As such, khichdi begins every Ayurvedic diet or cleanse and is a fitting start to the new year in our kitchens in the West.

It’s unfortunate to think of “cleansing” as literally, a kind of rotary root of the digestive system, from top to bottom. Not this Khishdi; It’s not food like scrubbing bubbles.

The idea, taken from the Ayurvedic system, is that the simplicity and straightforwardness of khichdi resets our gut and body after a period of giving up eating. Alkhishdi is a much more mono-nutrient, as concentrated as ever, and gives the digestive system a much-needed break after two months of holiday eating and drinking. As a food, it is easy to absorb (rice and cereals are cooked before mush). Although the spice is liberal by Western meat and potato standards, it stimulates and aids in the assimilation of khichdi in the stomach and lower digestive tract.

They’re also loaded with fiber, and are often enhanced, as in the recipe here, by extra bran from many vegetables.

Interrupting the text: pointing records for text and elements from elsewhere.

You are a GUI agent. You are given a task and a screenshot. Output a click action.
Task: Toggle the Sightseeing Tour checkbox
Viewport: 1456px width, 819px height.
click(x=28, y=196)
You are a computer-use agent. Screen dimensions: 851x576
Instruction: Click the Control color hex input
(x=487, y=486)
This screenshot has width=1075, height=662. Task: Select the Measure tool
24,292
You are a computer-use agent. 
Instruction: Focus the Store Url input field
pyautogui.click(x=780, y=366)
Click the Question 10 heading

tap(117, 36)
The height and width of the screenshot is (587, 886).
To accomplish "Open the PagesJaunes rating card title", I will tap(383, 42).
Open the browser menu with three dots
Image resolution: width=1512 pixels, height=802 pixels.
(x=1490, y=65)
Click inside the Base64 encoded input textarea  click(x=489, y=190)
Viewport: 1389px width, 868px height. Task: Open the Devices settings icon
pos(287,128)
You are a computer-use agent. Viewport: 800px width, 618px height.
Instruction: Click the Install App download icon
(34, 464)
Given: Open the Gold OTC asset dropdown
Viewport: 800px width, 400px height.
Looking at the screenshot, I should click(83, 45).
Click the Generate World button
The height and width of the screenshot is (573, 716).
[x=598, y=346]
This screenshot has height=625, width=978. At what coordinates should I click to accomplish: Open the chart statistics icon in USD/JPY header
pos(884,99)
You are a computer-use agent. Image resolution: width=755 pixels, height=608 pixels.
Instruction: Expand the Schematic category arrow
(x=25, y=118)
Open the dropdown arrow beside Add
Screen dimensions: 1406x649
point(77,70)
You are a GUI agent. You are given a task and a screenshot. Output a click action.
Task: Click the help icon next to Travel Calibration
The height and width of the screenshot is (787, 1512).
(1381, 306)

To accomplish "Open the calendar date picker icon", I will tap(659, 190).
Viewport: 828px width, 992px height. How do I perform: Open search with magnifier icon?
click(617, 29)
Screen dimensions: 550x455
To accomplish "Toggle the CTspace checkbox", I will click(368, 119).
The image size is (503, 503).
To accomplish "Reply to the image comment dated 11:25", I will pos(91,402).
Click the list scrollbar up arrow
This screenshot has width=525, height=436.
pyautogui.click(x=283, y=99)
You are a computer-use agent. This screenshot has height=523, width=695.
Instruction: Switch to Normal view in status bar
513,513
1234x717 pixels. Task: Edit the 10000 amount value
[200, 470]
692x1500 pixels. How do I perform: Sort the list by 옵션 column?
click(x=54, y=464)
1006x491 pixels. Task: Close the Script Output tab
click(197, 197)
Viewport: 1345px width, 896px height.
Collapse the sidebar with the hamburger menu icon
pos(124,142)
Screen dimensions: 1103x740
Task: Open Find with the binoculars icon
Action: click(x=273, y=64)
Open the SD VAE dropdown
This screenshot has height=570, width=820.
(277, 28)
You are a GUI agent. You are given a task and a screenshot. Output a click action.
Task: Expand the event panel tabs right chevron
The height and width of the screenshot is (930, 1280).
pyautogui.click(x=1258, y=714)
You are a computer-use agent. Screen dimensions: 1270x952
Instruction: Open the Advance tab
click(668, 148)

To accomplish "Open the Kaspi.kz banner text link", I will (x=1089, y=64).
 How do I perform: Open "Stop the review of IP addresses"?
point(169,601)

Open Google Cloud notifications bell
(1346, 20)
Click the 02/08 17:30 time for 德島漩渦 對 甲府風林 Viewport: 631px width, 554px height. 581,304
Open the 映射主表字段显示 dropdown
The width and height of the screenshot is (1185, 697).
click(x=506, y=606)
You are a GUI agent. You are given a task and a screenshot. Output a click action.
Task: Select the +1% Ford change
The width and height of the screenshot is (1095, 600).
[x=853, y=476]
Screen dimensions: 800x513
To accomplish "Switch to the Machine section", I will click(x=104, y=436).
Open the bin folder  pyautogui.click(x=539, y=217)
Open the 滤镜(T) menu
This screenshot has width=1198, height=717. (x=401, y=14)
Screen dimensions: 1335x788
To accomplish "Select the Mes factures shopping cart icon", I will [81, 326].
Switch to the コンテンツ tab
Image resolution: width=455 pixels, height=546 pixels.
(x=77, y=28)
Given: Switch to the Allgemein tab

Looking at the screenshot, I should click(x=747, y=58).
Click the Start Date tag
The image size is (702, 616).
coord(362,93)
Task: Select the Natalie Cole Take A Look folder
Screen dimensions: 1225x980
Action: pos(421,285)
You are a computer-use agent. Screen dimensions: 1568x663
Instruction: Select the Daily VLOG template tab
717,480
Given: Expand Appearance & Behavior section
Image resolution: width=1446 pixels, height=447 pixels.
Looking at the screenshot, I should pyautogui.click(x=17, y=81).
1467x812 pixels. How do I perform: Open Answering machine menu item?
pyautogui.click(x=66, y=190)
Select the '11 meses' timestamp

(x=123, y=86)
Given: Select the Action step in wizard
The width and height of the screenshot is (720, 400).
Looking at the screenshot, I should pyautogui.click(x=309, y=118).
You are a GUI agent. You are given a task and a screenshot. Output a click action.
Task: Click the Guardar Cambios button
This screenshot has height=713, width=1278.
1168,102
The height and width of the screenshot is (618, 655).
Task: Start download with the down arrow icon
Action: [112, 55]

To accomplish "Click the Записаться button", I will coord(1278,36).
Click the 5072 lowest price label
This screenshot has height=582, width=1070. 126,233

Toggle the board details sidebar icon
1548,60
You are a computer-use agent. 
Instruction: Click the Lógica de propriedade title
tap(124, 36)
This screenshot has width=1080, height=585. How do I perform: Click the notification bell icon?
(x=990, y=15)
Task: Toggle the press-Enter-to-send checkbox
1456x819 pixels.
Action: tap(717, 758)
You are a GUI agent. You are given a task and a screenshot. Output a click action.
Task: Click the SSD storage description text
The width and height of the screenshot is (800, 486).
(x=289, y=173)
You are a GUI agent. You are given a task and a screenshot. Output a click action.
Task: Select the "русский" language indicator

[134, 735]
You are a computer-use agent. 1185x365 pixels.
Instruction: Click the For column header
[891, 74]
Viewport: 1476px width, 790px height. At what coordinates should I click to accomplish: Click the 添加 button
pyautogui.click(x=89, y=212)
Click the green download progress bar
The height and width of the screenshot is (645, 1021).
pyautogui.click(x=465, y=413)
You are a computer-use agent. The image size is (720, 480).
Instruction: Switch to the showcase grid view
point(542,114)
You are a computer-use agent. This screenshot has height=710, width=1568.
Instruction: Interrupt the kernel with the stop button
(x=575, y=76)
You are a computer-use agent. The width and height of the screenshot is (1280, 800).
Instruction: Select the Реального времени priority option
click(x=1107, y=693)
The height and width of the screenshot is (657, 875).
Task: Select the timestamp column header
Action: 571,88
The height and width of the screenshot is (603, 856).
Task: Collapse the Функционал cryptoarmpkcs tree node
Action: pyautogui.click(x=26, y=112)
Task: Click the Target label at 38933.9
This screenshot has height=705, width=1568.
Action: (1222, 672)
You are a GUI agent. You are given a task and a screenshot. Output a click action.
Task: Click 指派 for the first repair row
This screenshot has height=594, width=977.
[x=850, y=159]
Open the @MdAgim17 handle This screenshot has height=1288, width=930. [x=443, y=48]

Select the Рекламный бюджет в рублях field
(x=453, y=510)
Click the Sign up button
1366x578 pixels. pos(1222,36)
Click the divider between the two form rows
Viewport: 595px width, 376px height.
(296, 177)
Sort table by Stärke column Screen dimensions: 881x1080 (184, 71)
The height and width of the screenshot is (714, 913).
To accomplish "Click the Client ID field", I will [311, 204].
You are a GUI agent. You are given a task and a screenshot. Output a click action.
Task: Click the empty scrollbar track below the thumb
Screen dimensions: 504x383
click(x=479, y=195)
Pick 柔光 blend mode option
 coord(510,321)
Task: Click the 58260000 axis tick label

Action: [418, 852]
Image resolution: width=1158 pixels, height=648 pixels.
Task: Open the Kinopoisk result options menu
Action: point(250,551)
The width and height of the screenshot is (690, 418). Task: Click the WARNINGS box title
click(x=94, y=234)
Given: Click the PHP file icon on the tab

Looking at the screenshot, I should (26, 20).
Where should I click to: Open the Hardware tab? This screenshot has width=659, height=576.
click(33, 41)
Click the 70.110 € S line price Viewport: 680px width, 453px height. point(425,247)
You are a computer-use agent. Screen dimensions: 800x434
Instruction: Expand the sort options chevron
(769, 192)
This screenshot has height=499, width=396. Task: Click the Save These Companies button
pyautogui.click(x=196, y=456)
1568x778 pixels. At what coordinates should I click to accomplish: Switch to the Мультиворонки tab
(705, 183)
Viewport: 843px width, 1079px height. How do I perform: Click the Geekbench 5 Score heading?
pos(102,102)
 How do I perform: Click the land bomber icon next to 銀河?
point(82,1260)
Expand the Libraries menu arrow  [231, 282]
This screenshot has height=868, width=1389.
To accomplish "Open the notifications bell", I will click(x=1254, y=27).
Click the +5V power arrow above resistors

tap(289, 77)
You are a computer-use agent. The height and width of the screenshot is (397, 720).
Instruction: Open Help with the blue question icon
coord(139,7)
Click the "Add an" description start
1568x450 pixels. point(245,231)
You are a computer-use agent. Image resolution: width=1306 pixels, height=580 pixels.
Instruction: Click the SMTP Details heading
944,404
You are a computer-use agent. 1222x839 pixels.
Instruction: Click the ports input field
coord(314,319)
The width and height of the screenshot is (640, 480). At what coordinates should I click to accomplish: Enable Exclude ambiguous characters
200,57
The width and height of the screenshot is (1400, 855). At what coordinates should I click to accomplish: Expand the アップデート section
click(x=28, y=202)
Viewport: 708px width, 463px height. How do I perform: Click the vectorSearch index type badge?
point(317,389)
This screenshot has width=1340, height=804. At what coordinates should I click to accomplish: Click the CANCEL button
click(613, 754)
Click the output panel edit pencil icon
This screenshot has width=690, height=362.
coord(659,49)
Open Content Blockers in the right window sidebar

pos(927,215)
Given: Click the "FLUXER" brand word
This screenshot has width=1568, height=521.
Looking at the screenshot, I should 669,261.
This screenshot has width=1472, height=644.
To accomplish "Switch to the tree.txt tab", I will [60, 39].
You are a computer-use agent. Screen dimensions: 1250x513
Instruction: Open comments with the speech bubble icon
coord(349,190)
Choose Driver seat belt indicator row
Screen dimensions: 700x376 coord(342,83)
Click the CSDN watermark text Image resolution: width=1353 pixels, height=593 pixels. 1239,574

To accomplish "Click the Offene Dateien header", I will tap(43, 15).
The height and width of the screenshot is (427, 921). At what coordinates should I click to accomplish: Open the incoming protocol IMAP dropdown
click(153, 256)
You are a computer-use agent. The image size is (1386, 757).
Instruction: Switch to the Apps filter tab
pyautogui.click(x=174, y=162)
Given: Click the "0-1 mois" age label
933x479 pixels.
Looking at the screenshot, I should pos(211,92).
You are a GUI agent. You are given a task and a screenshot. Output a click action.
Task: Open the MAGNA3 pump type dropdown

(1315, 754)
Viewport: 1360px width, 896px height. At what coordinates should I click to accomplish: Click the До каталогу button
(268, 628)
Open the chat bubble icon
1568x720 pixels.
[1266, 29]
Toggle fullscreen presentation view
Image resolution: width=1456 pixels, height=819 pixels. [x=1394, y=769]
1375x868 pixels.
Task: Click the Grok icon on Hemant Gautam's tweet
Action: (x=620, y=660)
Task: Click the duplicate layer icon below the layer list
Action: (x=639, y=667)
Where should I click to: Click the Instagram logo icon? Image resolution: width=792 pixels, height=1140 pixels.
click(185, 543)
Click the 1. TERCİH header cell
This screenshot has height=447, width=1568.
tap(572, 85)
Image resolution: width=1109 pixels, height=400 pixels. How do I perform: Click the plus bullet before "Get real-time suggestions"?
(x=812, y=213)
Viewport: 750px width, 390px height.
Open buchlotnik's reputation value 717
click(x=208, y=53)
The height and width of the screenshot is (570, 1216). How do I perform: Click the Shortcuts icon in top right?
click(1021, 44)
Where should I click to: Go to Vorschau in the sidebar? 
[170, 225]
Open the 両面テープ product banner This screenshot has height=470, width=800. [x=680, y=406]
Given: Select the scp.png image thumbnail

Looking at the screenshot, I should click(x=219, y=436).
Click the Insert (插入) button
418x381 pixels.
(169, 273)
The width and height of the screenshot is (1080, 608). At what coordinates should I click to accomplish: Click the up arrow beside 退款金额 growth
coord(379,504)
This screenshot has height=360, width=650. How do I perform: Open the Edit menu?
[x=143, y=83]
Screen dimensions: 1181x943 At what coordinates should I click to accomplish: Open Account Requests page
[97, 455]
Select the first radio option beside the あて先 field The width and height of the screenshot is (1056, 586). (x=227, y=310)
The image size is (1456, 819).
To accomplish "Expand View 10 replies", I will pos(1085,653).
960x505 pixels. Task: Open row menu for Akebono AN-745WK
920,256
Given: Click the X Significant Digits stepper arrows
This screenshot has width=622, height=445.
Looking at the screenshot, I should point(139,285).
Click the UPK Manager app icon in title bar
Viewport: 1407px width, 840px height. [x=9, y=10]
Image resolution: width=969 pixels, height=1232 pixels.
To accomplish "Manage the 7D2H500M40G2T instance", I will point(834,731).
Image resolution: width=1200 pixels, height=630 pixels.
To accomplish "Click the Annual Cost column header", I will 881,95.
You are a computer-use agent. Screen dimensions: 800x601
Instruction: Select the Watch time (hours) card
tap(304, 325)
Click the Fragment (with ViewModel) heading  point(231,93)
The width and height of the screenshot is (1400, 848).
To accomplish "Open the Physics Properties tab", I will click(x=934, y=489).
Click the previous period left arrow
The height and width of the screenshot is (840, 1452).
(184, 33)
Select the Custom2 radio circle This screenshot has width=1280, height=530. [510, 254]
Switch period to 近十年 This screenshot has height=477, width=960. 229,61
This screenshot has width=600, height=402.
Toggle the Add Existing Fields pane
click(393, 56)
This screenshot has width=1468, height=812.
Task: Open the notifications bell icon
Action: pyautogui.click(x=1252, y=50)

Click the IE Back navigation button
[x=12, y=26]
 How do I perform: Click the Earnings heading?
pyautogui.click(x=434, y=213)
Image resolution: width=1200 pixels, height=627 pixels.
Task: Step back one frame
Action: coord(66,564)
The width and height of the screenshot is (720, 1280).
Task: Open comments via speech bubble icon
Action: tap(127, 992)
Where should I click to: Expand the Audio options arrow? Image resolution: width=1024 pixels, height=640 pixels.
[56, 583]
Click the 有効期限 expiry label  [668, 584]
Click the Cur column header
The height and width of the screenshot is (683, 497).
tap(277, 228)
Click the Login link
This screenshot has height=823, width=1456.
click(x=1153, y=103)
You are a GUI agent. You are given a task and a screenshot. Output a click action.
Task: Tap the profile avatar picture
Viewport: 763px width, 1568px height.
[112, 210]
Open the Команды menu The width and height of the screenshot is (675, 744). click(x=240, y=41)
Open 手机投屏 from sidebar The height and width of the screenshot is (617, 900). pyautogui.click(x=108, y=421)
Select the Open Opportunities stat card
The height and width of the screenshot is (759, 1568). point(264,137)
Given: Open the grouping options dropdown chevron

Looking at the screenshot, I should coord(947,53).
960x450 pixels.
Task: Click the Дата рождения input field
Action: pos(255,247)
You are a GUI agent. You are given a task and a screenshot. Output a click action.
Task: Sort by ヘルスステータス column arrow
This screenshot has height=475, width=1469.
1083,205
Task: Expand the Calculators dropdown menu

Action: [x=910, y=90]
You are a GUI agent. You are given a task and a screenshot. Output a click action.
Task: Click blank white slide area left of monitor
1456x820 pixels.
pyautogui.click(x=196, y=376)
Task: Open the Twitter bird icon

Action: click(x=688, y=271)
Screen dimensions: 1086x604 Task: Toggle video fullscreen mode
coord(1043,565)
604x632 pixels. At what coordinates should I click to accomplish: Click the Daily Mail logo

To make the simplest chichidis, omit all flavors in the recipe except for turmeric, ginger, and salt. To make an occasional serving of khichdi called khichra, add to the khichdi recipe cooked or raw (and then cooked appropriately) minced or diced meat such as lamb or beef.

Then you can go back to eating. a happy New Year.


Adapted from recipes on feedmephoebe.com, veganricha.com, marthastewart.com and from Priya Krishna “Indian-ish” (2019). Serves 6-8 and can be easily doubled or reduced.


  • 1 cup basmati rice
  • 1 cup legumes (any lentils, dried mung beans, chana, dried pigeon peas, or a combination)
  • 2 tablespoons ghee or neutral oil
  • 1/2 teaspoon yellow mustard seeds
  • 1/2 teaspoon cumin seeds
  • 2 teaspoons coriander powder
  • 1 teaspoon ground cumin
  • 1 1/2 tsp turmeric powder
  • 2 small cinnamon sticks
  • 5 green cardamom
  • 1 tablespoon minced fresh peeled ginger
  • 1 teaspoon salt
  • 6 cups (or more) vegetable broth or water
  • 4 cups assorted vegetables (green beans, sweet potatoes, carrots, broccoli florets, bok choy, zucchini, or any combination, all cut into bite-size pieces)
  • 3 cups of loose spinach leaves
  • coriander for garnish


Combine rice, toss together and rinse in several changes of cold water, 5-6 times, stirring fingers and rubbing grains together, until water runs clear. Strain and set aside.

Add ghee or oil to a large heavy-bottomed Dutch oven or saucepan, and over medium-high heat, stir in mustard and cumin seeds, stirring. When the mustard seeds begin to appear (about 20-30 seconds inside), add the coriander, cumin, and turmeric powders and stir for another 20 seconds. Add the cinnamon sticks, cardamom and ginger, stirring again. Don’t let spices or powders burn – just fry them just enough to make them aromatic – or else the khichdi will turn out to be bitter.